Ces évolutions témoignent de nouveaux processus en cours qui incitent à voir les mobilités touristiques comme un des facteurs majeurs de la production sociale du patrimoine, ce qui n’a été abordé que dans la marge par la recherche française ou européenne. A fortiori, les conséquences de ces évolutions (sur les territoires et leur positionnement ; sur l’économie touristique ; sur l’émergence de pôles patrimoniaux ; sur l’identité) restent aujourd’hui largement sous-étudiées, malgré les enjeux économiques, sociaux, politiques et géopolitiques conséquents.

Ces questionnements sont au centre des préoccupations du Groupe de Travail « L’espace de la mobilité » et apporteront des éléments de réponses originaux à deux de ses axes structurants. Par son appréhension de la mobilité, et en particulier de la mobilité touristique, comme catégorie fondatrice de l’espace et de la patrimondialisation, cette recherche contribuera à la construction des savoirs loin d’une approche fixiste de l’espace et des spatialités. Par son analyse de l’évolution des mobilités touristiques et, en particulier de leur rôle dans l’émergence et le positionnement de certains lieux, ce post-doctorat donnera également à voir les facettes différenciées des recompositions territoriales et les nouveaux rapports au territoire dans un monde fortement interconnecté et globalisé.

APPROCHE

La/le post-doctorant(e) est invité(e) à aborder, dans le cadre de ce contrat, l’analyse comparatiste de plusieurs sites / contextes / biens patrimoniaux, inscrits sur la liste du patrimoine mondial ou pas, matériels ou immatériels, afin d’étudier la façon dont leur constitution, évolution, (re)écriture interfèrent avec  les mobilités touristiques – voire même sont le produit de ces mobilités.

Sont donnés ci-après, de façon indicative, des exemples de sites ou de biens patrimoniaux qui pourraient être retenus. Mais ceux-ci pourront être rediscutés en fonction des profils des candidats.

········

CONSIGNE 1
Énumérez tous les domaines sur lesquels portent les conséquences de ces évolutions, d'après la parenthèse du texte sur les mobilités touristiques et le patrimoine.

········

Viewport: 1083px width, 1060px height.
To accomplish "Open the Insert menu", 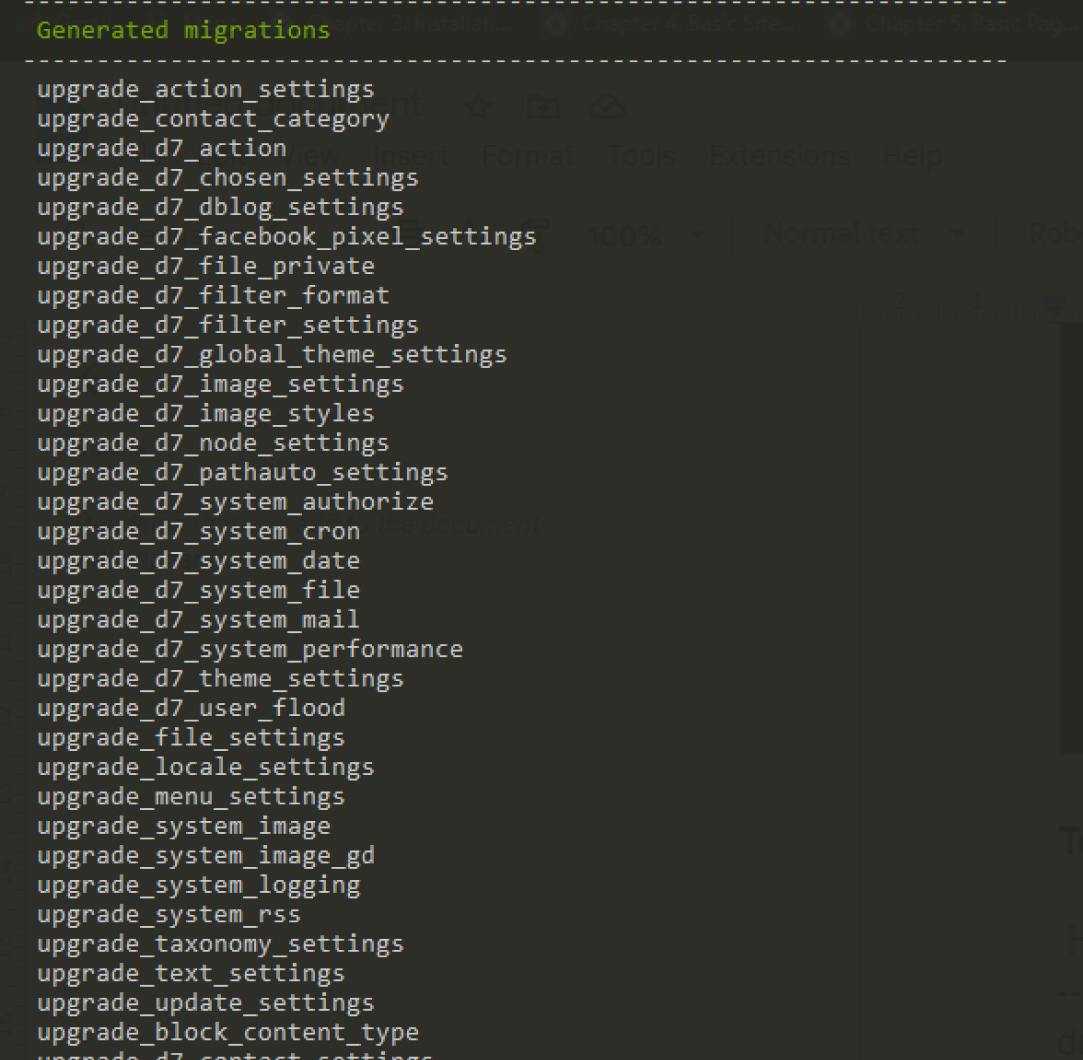I will pos(411,156).
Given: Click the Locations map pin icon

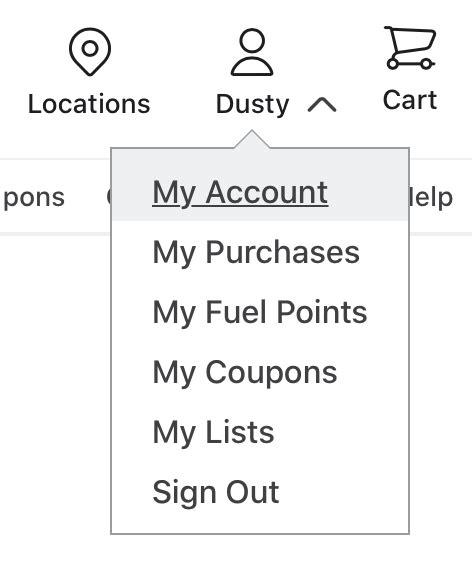Looking at the screenshot, I should pos(90,51).
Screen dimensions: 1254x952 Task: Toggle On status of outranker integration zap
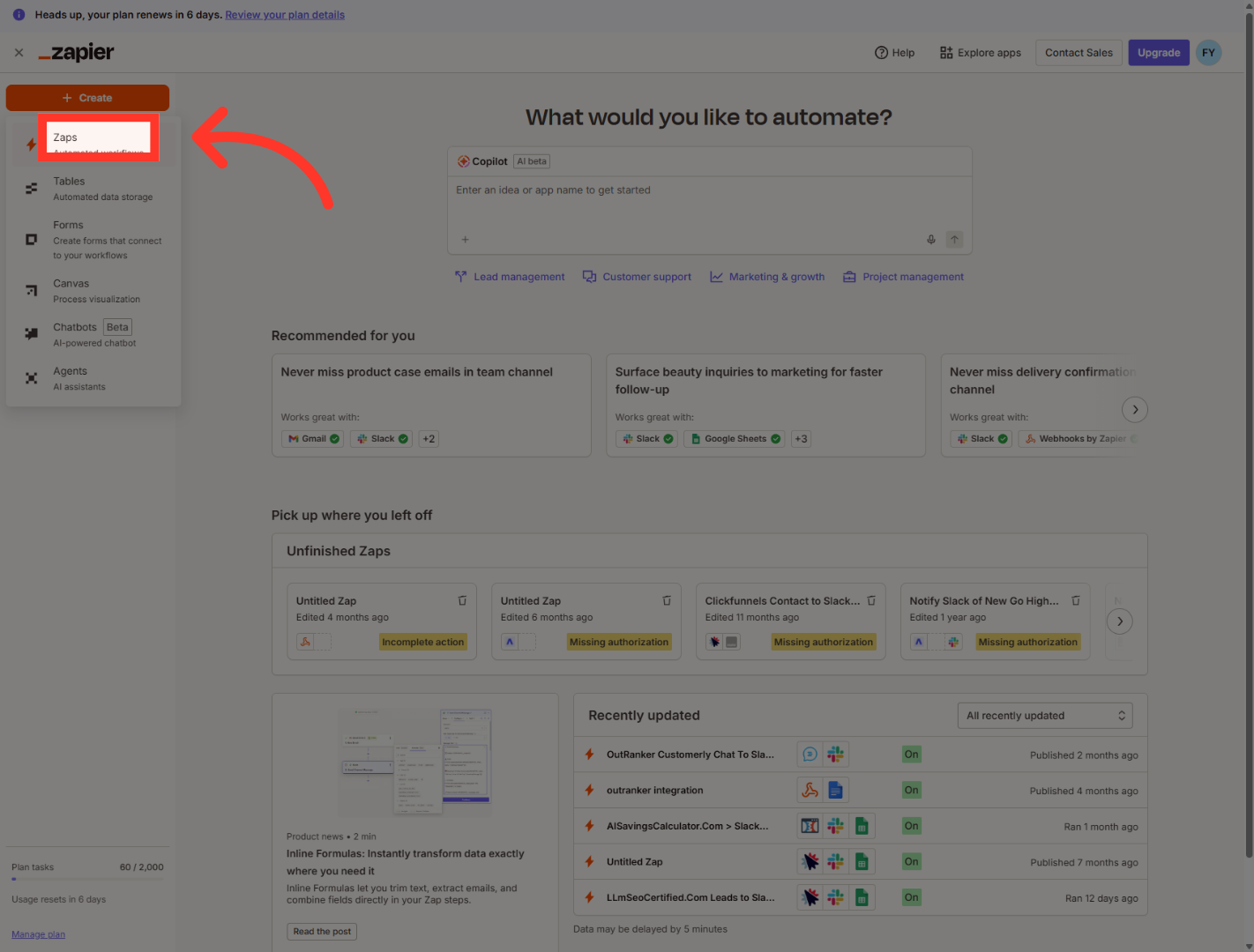tap(911, 791)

········

CONSIGNE 2
Rassemblez chaque ligne des enregistrements où figure le mot « Task ».

RÉPONSE 1
- les territoires et leur positionnement
- l'économie touristique
- l'émergence de pôles patrimoniaux
- l'identité

RÉPONSE 2
Screen dimensions: 1254x952 Task: Toggle On status of outranker integration zap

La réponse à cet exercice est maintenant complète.